Welcome to Hypothesis Testing for 1 and 2 Samples!

In your previous studies, you probably looked at hypothesis tests where everything was "perfect"—you knew the population variance, or you had massive sample sizes. In the real world, we rarely have all the facts. This chapter is all about being a statistical detective when information is missing or when you want to compare two different groups (like seeing if a new drug works better than an old one).

Don't worry if this seems a bit more complex than basic testing. We will break it down step-by-step, using the same logic you already know: Null Hypothesis, Test Statistic, and Conclusion.

1. Testing a Single Mean: The t-distribution

(Syllabus 16.1)

In earlier chapters, you used the Normal (\(z\)) distribution. But what happens if you don't know the population variance (\(\sigma^2\)) and your sample is small? This is where the t-distribution comes to the rescue.

When to use the t-test:

You use a one-sample t-test when:
1. The population variance is unknown.
2. The sample size is small (usually \(n < 30\)).
3. The underlying population is normally distributed (this is a vital assumption!).

The "Safety Margin" Analogy

Think of the \(t\)-distribution as a "cautious" version of the Normal distribution. Because we are estimating the variance from a small sample, we aren't 100% sure about it. The \(t\)-distribution has "fatter tails" than the Normal distribution, making it harder to reject the null hypothesis unless the evidence is really strong. As your sample size (\(n\)) gets bigger, the \(t\)-distribution starts looking exactly like the Normal distribution!

Key Formula:

The test statistic is calculated as:
\(t = \frac{\bar{x} - \mu}{s / \sqrt{n}}\)
Where \(s\) is your sample standard deviation. You also need to know the degrees of freedom (\(v\)), which is simply \(v = n - 1\).

Quick Review Box:
Small sample + Unknown variance + Normal population = Use t-test!

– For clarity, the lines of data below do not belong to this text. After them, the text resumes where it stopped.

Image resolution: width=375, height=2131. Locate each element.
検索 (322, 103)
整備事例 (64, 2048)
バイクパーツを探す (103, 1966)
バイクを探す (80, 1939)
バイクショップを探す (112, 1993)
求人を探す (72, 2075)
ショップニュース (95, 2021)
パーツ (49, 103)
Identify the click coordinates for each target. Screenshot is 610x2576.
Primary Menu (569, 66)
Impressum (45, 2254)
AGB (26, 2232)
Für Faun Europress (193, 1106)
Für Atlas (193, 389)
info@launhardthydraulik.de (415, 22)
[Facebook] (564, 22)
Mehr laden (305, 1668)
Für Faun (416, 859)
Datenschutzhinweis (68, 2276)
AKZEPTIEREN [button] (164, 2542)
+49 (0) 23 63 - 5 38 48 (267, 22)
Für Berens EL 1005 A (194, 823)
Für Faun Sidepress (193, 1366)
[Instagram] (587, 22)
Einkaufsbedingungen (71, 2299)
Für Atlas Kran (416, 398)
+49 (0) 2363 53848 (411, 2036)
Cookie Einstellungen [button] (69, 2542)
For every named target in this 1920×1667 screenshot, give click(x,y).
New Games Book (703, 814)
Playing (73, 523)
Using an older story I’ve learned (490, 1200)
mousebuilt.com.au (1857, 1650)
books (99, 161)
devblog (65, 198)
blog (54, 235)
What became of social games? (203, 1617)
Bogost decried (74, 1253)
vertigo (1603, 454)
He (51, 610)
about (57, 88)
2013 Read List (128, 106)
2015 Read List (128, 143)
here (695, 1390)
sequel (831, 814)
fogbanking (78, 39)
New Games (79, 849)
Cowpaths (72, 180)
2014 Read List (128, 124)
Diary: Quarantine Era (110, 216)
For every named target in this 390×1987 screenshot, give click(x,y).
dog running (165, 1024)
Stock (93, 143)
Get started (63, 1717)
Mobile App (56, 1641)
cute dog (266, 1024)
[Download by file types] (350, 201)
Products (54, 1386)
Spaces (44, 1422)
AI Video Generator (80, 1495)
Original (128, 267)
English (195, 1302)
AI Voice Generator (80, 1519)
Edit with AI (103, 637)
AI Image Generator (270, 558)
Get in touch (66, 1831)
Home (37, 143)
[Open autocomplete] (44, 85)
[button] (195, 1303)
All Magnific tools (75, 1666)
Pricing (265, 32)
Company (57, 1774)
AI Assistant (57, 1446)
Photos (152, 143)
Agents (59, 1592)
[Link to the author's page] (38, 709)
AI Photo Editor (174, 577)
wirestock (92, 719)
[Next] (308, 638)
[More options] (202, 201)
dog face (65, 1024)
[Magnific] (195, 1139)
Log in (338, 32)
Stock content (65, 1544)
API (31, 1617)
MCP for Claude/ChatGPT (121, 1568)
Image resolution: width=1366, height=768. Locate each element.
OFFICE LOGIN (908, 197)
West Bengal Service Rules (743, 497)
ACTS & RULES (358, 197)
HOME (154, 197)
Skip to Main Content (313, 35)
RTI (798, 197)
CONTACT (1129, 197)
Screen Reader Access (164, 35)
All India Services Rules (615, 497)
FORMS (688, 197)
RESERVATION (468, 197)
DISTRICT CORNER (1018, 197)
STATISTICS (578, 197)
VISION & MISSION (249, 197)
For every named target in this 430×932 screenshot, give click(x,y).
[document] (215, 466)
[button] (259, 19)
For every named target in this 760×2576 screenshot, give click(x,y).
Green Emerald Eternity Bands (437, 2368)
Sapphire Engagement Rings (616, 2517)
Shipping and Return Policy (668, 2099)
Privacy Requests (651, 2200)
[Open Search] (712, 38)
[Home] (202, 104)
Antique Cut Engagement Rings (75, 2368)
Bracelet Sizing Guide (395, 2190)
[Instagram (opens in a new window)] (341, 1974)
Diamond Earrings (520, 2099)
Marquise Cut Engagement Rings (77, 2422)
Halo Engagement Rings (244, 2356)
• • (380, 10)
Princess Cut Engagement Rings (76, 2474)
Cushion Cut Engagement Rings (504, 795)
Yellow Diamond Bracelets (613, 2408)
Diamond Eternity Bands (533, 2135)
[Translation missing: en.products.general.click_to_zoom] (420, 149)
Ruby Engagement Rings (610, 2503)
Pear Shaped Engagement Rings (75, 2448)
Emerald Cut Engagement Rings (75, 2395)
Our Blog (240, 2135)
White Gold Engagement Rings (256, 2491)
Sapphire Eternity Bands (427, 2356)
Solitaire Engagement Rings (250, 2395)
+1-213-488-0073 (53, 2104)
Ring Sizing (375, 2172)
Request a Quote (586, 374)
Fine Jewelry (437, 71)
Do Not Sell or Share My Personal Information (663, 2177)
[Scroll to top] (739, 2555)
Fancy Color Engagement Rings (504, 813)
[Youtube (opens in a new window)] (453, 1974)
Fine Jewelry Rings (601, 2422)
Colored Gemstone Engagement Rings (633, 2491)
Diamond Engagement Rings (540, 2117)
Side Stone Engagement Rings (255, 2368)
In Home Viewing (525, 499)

2. Comparing Two Means (Independent Samples)

(Syllabus 16.2 & 16.3)

Sometimes we want to know if there is a difference between two groups. For example: "Do students at School A get higher marks than students at School B?"

Scenario A: Known Variances (The z-test)

If you actually know the variances of both populations (\(\sigma_1^2\) and \(\sigma_2^2\)), you use the \(z\)-distribution.
The Test Statistic:
\(z = \frac{(\bar{x}_1 - \bar{x}_2) - (\mu_1 - \mu_2)}{\sqrt{\frac{\sigma_1^2}{n_1} + \frac{\sigma_2^2}{n_2}}}\)
Usually, our null hypothesis is that there is no difference, so \((\mu_1 - \mu_2) = 0\).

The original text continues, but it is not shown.